Events in February and March underscored the importance of evidence to potential piracy cases. Twice, the Navy had to release pirate suspects on Somali soil, Denmark-style, because there was inadequate physical evidence, by Kenyan standards, to establish their hostile intent. In the February case, rough weather had swamped the pirates’ boat and destroyed any weapons that might have been aboard. In March, the suspects reportedly threw any weapons overboard before they were captured. On the brighter note, over a 24-hour period in February, CTF-151 and its LEDET captured 16 pirate suspects along with sufficient evidence to mount a prosecution.

“The challenges there are not small,” Michel said. “We need to ensure that our evidence-collection procedures are lashed up very tightly with the Kenyan judicial system so that the … evidence packages … are actually going to be admissible in a Kenyan court. Then we’ve got the additional challenge of actually supporting  the trial itself, which may include bringing witnesses from, say, the attacked ship, as well as bringing witnesses from either the Coast Guard LEDET or Navy boarding team who may have been on board that particular vessel.”

Best Practices
The deployed LEDET’s difficult work could be rendered unnecessary by yet another facet of the Coast Guard’s involvement in the piracy war. While Coast Guardsmen deploy abroad to advance the legal and evidentiary aspects of combating piracy, some of their colleagues back in the U.S. are working to educate civilian mariners, in order to “harden” them against pirates’ tactics. In that way, mariners themselves become the first and best line of defense against pirates.

The Coast Guard is “requiring U.S. vessels and encouraging all vessels to address the piracy safety and security threat,” Baumgartner said in his Congressional testimony. He said the rescue service was telling mariners to take precautions including sailing faster, changing course often, erecting barriers to keep pirates from scaling ships’ sides and even using fire hoses to ward off approaching pirate boats.

“These and other relatively low-tech solutions have already proven effective at ‘hardening’ merchant shipping targets,” Baumgartner said. “Even if such tactics cannot entirely prevent pirate attacks, they may prolong the time it takes for pirate groups operating from small craft to gain control of a target vessel long enough for naval or law enforcement response assets in the area to successfully intervene.”

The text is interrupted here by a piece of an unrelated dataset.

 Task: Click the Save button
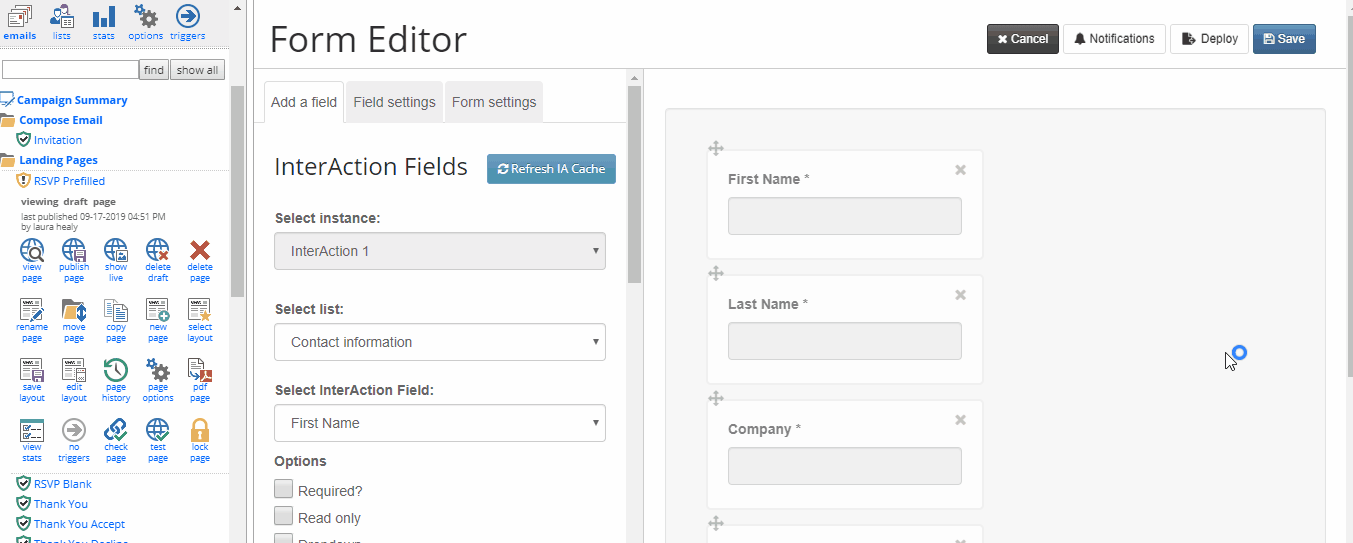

The Coast Guard’s education efforts appear to be helping. Analyst Martin Murphy, from the Washington, D.C.-based Center for Strategic and Budgetary Assessments, said mariners are “waking up to the need to take precautions.”

The piracy war is proving educational for the Coast Guard, as well. Pirates represent a form of “small-vessel” threat. Traveling in the same boats that fishermen use, pirates can blend in with legitimate seafarers, making them difficult to spot before they attack. The Coast Guard is worried that terrorists might use similar tactics to infiltrate the United States. These fears intensified in the wake of the November terrorist attacks in Mumbai, India. Those assailants reached India on a stolen fishing boat that evaded detection by Indian forces.

The Coast Guard’s April 2008 Small Vessel Security Strategy called for the service to “leverage technology to enhance the ability to detect, infer intent, and when necessary, interdict small vessels.” “We’ll make sure that we acquire aircraft that have the cameras and the [electro-optical/infrared] balls and the maritime search radar and that sort of thing,” said Rear Admiral Gary Blore, the Coast Guard’s top acquisitions officers.

Such systems are already getting a work-out in the piracy fight. U.S. and coalition forces on the Indian Ocean use a wide range of systems for detecting pirates, some even mounted on robotic aircraft.

But piracy is not primarily a technological problem. Deterring pirates means education, careful legal preparation and proper evidentiary procedures — all skills the Coast Guard possesses in greater measure than other military agencies.

“The Coast Guard has a unique role to play,” Baumgartner said, “and remains committed to working with our military, government, and industry partners to bring these criminals to justice and forge long-term solutions for regional maritime safety and security.”

(Photo: Navy)

Related:
Nigerian Crew Outwits Somali Pirates
Sam Jackson to Portray Mysterious Kenyan Piracy Expert
Somali Pirates Trained in the Soviet Union? You Betcha
Pirates Have Stingers? Probably Not …
NATO Frigate’s Pirate Catch-and-Release
Video: Navy, Coast Guard Grab Pirates
NATO Back in the Pirate-Fighting Business
Somali Insurgent’s Tips for Fighting Pirates
Coast Guard Issues Counter-Piracy Rules
A Negotiated End to Somali Piracy?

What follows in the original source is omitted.